27 Ottobre 2020 - Ultimo aggiornamento il: 27 Ottobre 2020 alle 17:42:13

Provincia

L’Enel taglia la luce in una scuola di Pulsano

Il ritardo nel pagamento delle bollette da parte del Comune crea disagio nell’ex convento dove c’è la materna Montessori


PULSANO – E dopo i semafori anche la scuola.

Ieri la società elettrica ha spento i contatori del convento dei Padri Riformati dove dall’inizio dell’anno scolastico sono stati allocati i bambini della scuola materna “Montessori” in attesa dei lavori di ristrutturazione del plesso di via San Crispieri.

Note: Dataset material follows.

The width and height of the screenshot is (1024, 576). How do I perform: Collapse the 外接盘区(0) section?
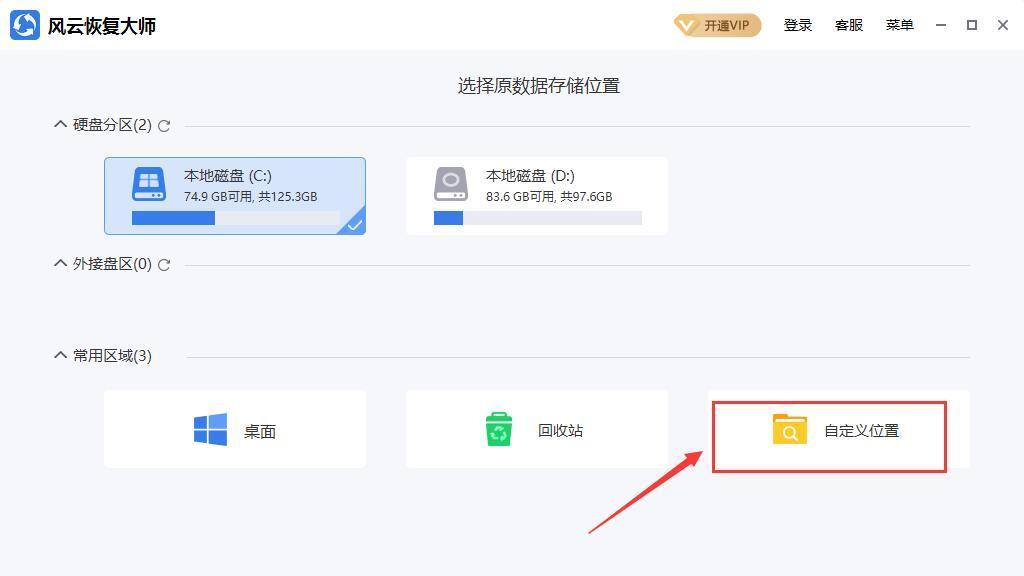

La protesta dei genitori non si è fatta attendere. Già ieri, quando hanno portato i propri figli a scuola sono stati avvisati della mancanza dell’energia elettrica e da oggi anche l’acqua non usciva più dai rubinetti.

A provocare il disservizio, pare ci sia il ritardo nel pagamento delle bollette da parte del Comune.

Già ieri il consigliere comunale Angelo Di Lena segnalava a Taranto Buonasera lo spegnimento degli impianti semaforici per via dell’inadempienza del Comune nei confronti dell’Enel.

Oggi la notizia del disservizio nella scuola riaccende gli animi.

Emiliano D’Amato di Sel dice: “Dopo il danno la beffa: non solo un’emigrazione di massa nel convento per dei lavori che di fatto da soluzione provvisoria è diventata sede in pianta stabile per l’anno scolastico in corso, ma ora anche un black out che, da quelle che sono le notizie in nostro possesso sono il frutto di un ritardo nei pagamenti delle bollette elettrica da parte del Comune e che hanno costretto l’istituto ad annullare le normali attività. Questo è il frutto di una gestione comunale che, evidentemente, non è in grado di far fronte neppure a quelle che sono le attività di normale amministrazione. E’ la dimostrazione di quanto scrive la Corte dei Conti in merito ad un bilancio in forte squilibrio e praticamente in dissesto”.

Una situazione incresciosa che il sindaco Giuseppe Ecclesia giustifica così: “C’è stato un disguido con l’Enel sia per la scuola che per i semafori, perché il pagamento è stato effettuato il 18 aprile scorso. Abbiamo contattato la società diffidandola dal tagliare l’energia elettrica pena il ricorso a misure legali, perchè non si può interrompere la corrente in una scuola”.

Già oggi, fa sapere il primo cittadino, gli operatori dell’Enel sono al lavoro presso il convento per riattivare il servizio.